* Exercise aim *
Every line of the data below is to be given again as it appears, with the images removed.

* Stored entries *
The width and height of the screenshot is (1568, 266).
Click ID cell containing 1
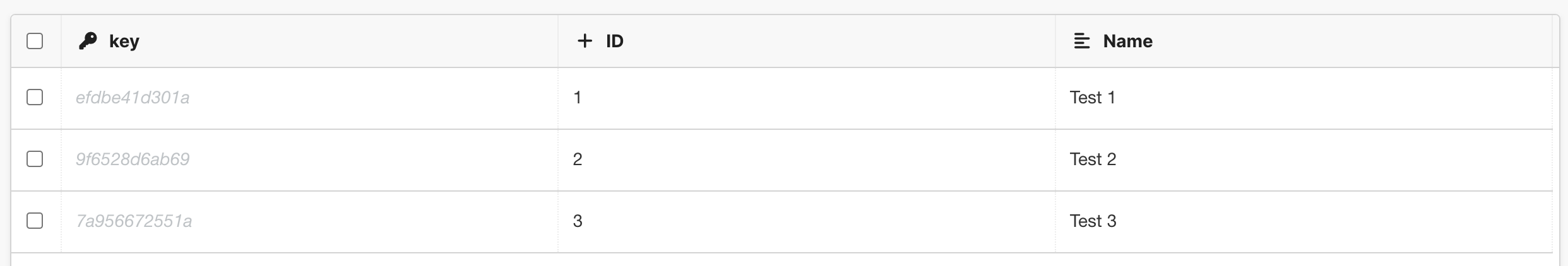tap(577, 98)
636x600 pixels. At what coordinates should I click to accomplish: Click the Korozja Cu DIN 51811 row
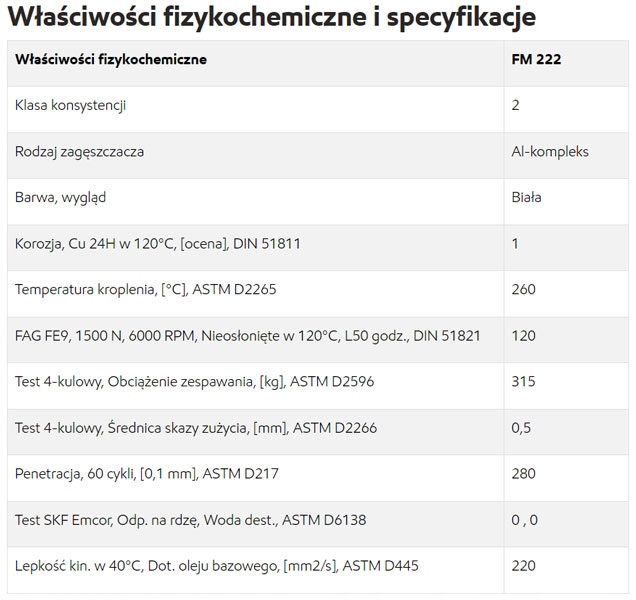158,243
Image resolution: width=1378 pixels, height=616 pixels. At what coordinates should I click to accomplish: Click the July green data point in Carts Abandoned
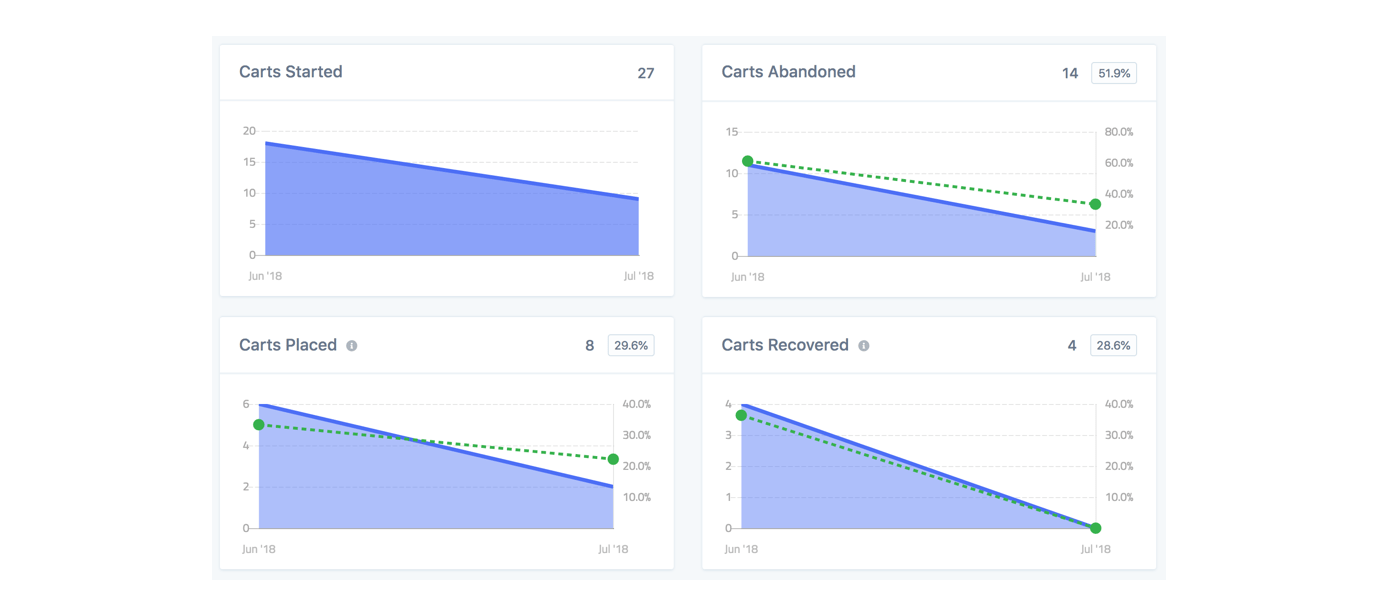click(1095, 204)
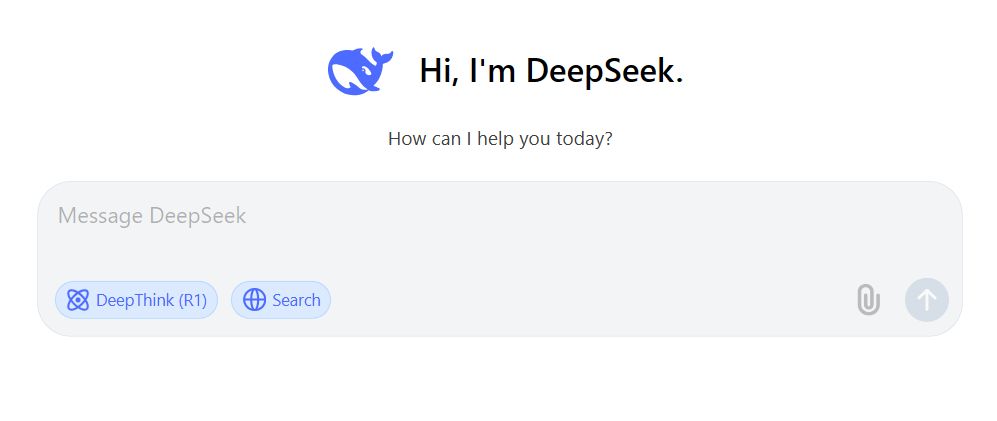The width and height of the screenshot is (997, 421).
Task: Toggle the web Search mode
Action: 280,300
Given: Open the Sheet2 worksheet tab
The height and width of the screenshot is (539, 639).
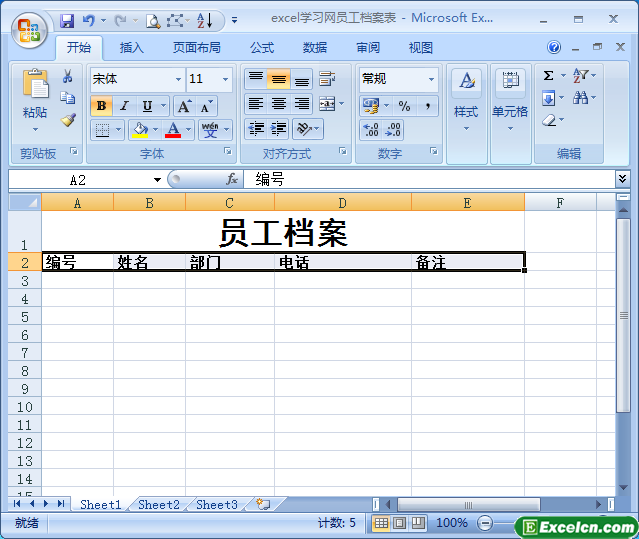Looking at the screenshot, I should click(x=159, y=505).
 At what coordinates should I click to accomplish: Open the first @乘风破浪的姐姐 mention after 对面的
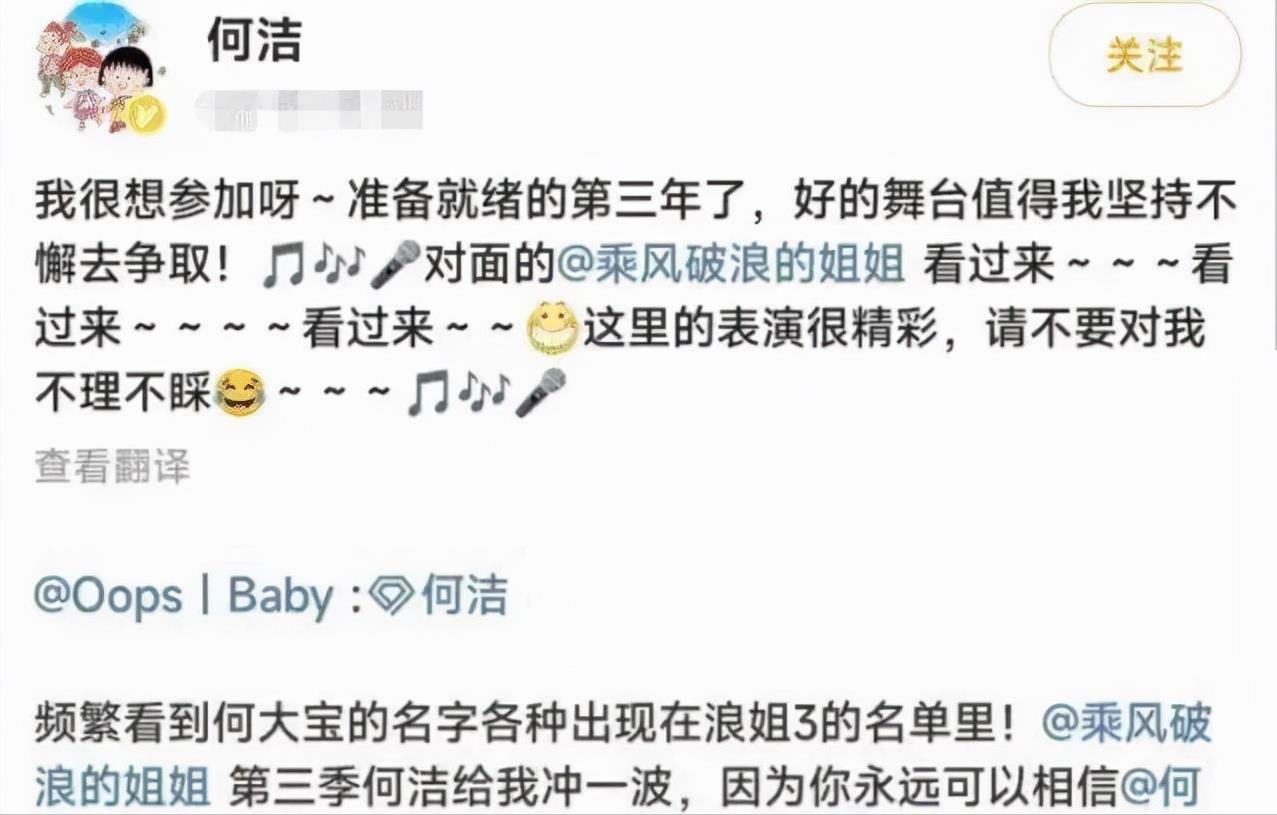coord(730,265)
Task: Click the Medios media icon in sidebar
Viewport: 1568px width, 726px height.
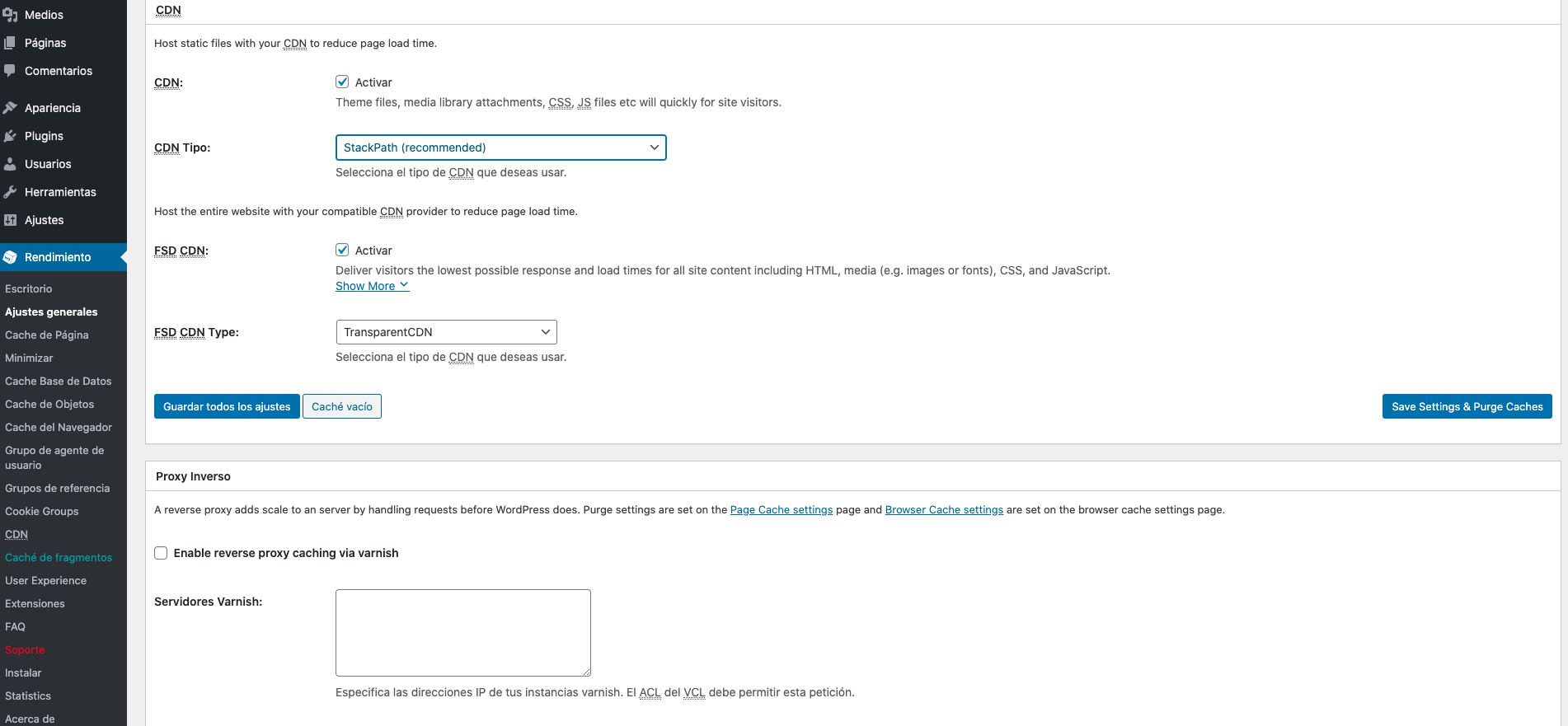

* Solution to this problem *
The width and height of the screenshot is (1568, 266).
Click ID cell containing 1
tap(577, 98)
636x600 pixels. At what coordinates should I click to accomplish: Click the Korozja Cu DIN 51811 row
158,243
Image resolution: width=1378 pixels, height=616 pixels. At what coordinates should I click to accomplish: Click the July green data point in Carts Abandoned
click(1095, 204)
The width and height of the screenshot is (997, 421).
Task: Toggle the web Search mode
Action: 280,300
Given: Open the Sheet2 worksheet tab
The height and width of the screenshot is (539, 639).
Looking at the screenshot, I should click(x=159, y=505).
 At what coordinates should I click to accomplish: Open the first @乘风破浪的姐姐 mention after 对面的
coord(730,265)
Task: Click the Medios media icon in sidebar
Viewport: 1568px width, 726px height.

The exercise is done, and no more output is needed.